On 28 July 2016 the European Commission endorsed, with amendments, the draft rules on margin requirements for non-cleared OTC derivatives contracts (“Margin RTS”). The margin rules are designed to prevent the build-up of uncollateralised exposures by requiring certain counterparties to post initial margin and variation margin.

The date on which counterparties will be required to comply with the margin rules will depend on the aggregate notional amount of non-centrally cleared derivatives trades that have been entered into, with the application of the margin rules determined as at the “date of inception” of the derivatives contract (please see our previous alert for further details).

The Commission amendments relate to certain technical matters which:

  • outline the rationale for delaying the application of the margin rules to single stock equity options and equity index options by 3 years;
  • confirm that cash initial margin can also be held with non-EU credit institutions where an equivalence decision has been issued by the European Commission;
  • clarify that the application of the margin rules to FX forwards will apply from the date specified in the delegated act under the Markets in Financial Instruments Directive II, or 31 December 2018, whichever is earlier; and
  • amend the concentration limits for pension scheme arrangements - concentration limits restrict the proportion of specific forms of collateral, to promote diversification and reduce risk.

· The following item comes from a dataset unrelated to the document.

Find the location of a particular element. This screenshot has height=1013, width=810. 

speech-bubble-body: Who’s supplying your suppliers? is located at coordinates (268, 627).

The Commission has also clarified in the Margin RTS that counterparties may apply to or notify their member state regulator for the intra-group exemption once the margin rules have entered into force (i.e. 20 days following publication in the EU Official Journal). An application or notification will have to be submitted where: (a) the counterparties are located in different EU member states, or (b) one counterparty to the derivatives trade is established in a "third country" and the other is established in an EU member state. The exemption will only be granted if certain conditions are met (the conditions that apply will depend on how the counterparty is categorised). If the exemption is granted then the counterparty will either be wholly or partially exempt from the margin requirements. The relevant counterparty must publicly disclose details relating to its reliance on the exemption.

There is a temporary three year reprieve for intra-group derivatives transactions between an EU counterparty and a third country entity without the need for an equivalence decision by the Commission in respect of the third country (provided that all the other conditions of the intra-group exemption are met). This three year reprieve will be cut short if the Commission subsequently makes an equivalence decision for the third country prior to the end of the three year period.

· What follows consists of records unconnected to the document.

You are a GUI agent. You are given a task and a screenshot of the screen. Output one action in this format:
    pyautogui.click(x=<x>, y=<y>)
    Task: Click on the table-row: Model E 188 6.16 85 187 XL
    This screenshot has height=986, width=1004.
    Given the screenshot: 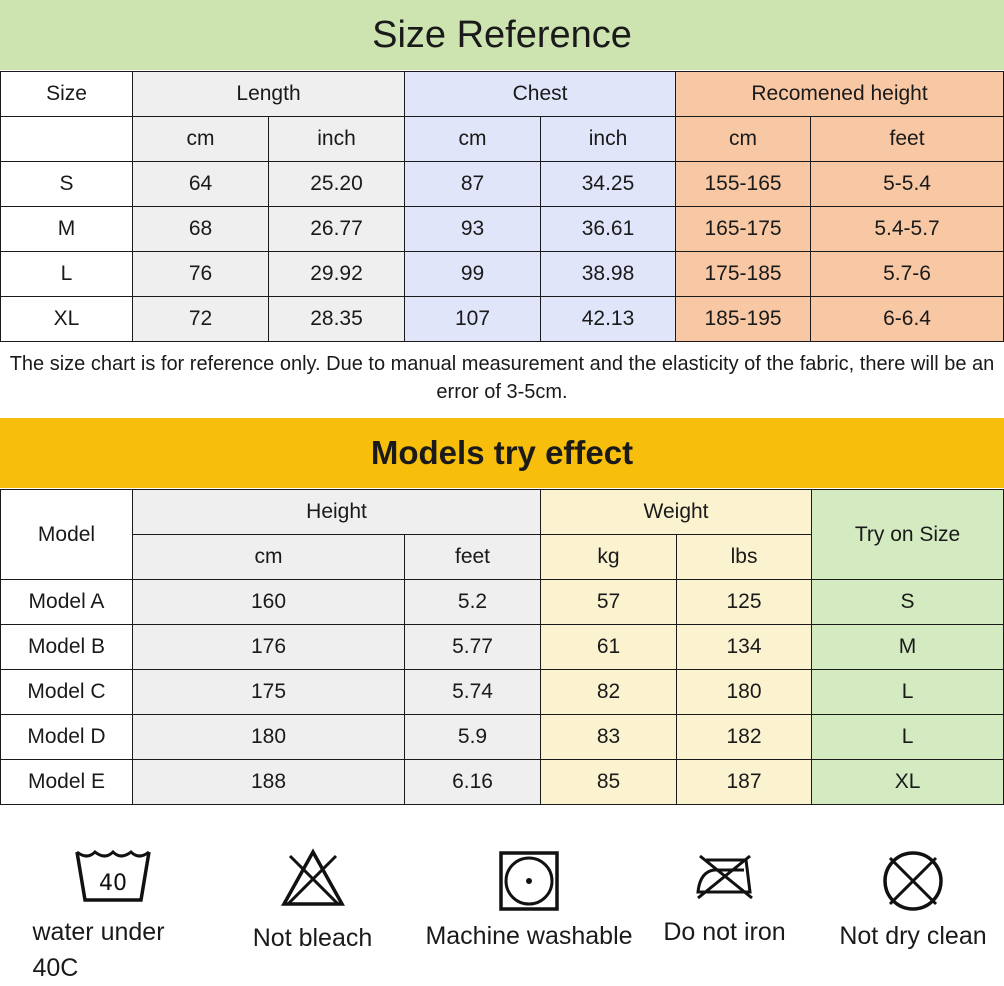 What is the action you would take?
    pyautogui.click(x=502, y=782)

It is critical that counterparties understand whether they meet the requirements to qualify for the intragroup exemption from the margin requirements and that they submit the application to the relevant member state regulator using the relevant final application form.

We note that the FCA has published a draft application form for the intragroup exemption pending finalisation of the Margin RTS to give counterparties an idea of the types of questions they will be asked and the information that they will be required to submit in order to give counterparties more time to prepare their applications. The FCA is expected to publish the finalised application form shortly.

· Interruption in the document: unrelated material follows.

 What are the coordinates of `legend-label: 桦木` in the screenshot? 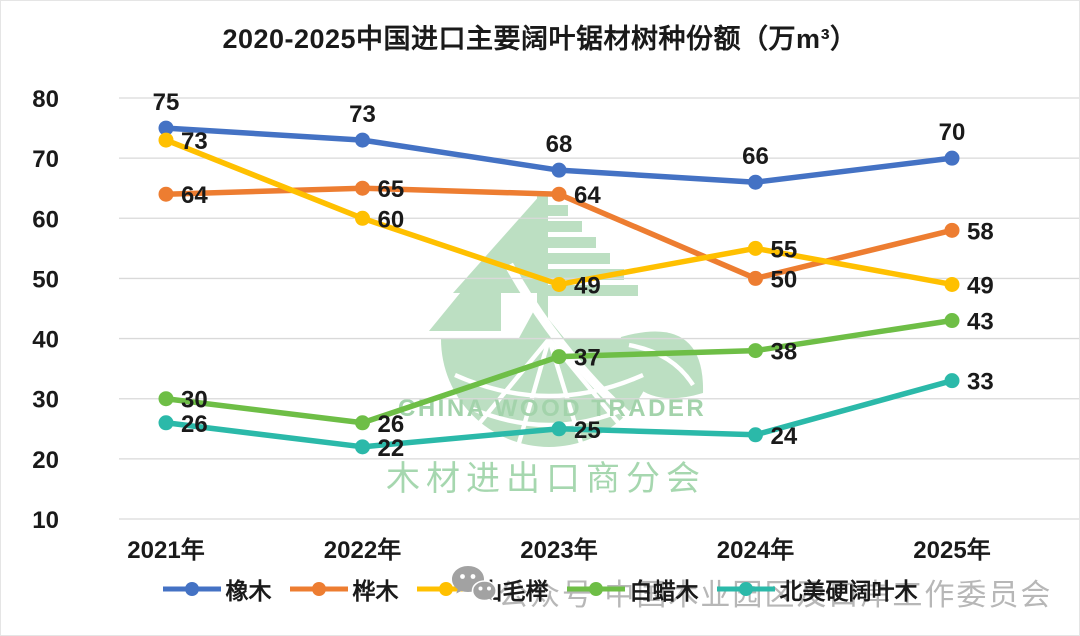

The application or notification must be completed on a per counterparty basis, and may cover all the intragroup OTC derivative contracts falling within the intragroup exemption, provided that the information is clearly provided per counterparty.

The European Commission has also proposed an adjusted timetable for implementation of the margin rules as follows:

  • the variation margin rules to apply: (a) to the most active qualifying counterparties from one month following the entry into force of the margin rules; and (b) from 1 March 2017 for all other qualifying counterparties or one month following the entry into force of the margin rules (whichever is the latest);
  • the initial margin rules will be phased in from 1 September 2017 for the most active counterparties and then will apply to other qualifying counterparties from 1 September each year (i.e. 2018, 2019, 2020) depending on whether their trading activity exceeds the relevant threshold.

Third country regulated markets

The European Commission has declared certain US designated contract markets to be equivalent to EU regulated markets. This means that derivatives trades that are entered into on such markets will no longer be treated as OTC for EMIR purposes. Counterparties will not be subject to the risk mitigation obligations (e.g. confirmations, portfolio reconciliation, dispute resolution, margin etc.) or the central clearing obligation in EMIR.

Derivatives Clearing involving Category 3 Firms

There have been three clearing mandates determinations approved by the European Commission so far. The date from which counterparties must comply with the mandatory clearing obligation under EMIR will depend on which of the four categories the counterparty falls into (please see our previous alert for further details).

On 13 July 2016, the European Securities and Markets Authority (ESMA) published a consultation paper that proposes to postpone the phase-in date for central clearing of OTC derivatives contracts entered into with a Category 3 counterparty for three years. Category 3 counterparties consist of financial counterparties and alternative investment funds (please see our earlier link on counterparty categorisation) whose aggregate month-end average outstanding gross notional amount of all non-centrally cleared derivatives over the relevant three month period does not exceed Euro 8 billion. The consultation closes on 5 September 2016 and ESMA is expected to publish its final report by the end of 2016.